We did, and we found some bugs along the way. Some slipped through. The biggest user complaint is white space and that is being addressed as Nate has said. Bad HTML is bad HTML. If a user generates bad HTML, then they should fix it.

The problem here isn't simply correcting bad html, but recognition that any number of users may have supplied bad html, through whatever tools they used to create it, and the site (even HTMLTidy) has been effectively ok with it for years. And so there is a well-grounded and accustomed significant user base with potentially bad html. Thus, any roll out of a major design change MUST recognize that the custom-created cache descriptions for a potentially significant user-base will become botched. If GS rolled it out knowing that, then fine - I still think that was a dumb business decision. But if they didn't think of that, or beta testers said "all's good with me" instead of thinking about the customer base a whole - I would have a major problem with the process, at least as the beta test is limited and focused, and not a general public beta.

 

And by knowing the details of the update, I mean specifically realizing that a global CSS change will affect custom HTML - especially bad html - for any number of user-generated content pages.
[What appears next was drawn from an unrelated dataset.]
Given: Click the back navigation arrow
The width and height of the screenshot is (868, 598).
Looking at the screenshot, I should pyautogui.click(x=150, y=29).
There's still no getting past the fact that there was no public, global notice of the change (acknowledging all of the above - user-gen content and the potential effects of the design updates on it) before it happened (and I don't mean a relatively hidden thread somewhere in the forums that a tiny fraction of users frequent let alone use).

 

All that said, I realize what's done is done, and the crew is working hard to rectify the situation as quick as possible. I'm not whining, I'm simply pointing out where a process could have been carried out better in order to satisfy and prepare the paying customer userbase, and assuage any possible anger against Groundspeak.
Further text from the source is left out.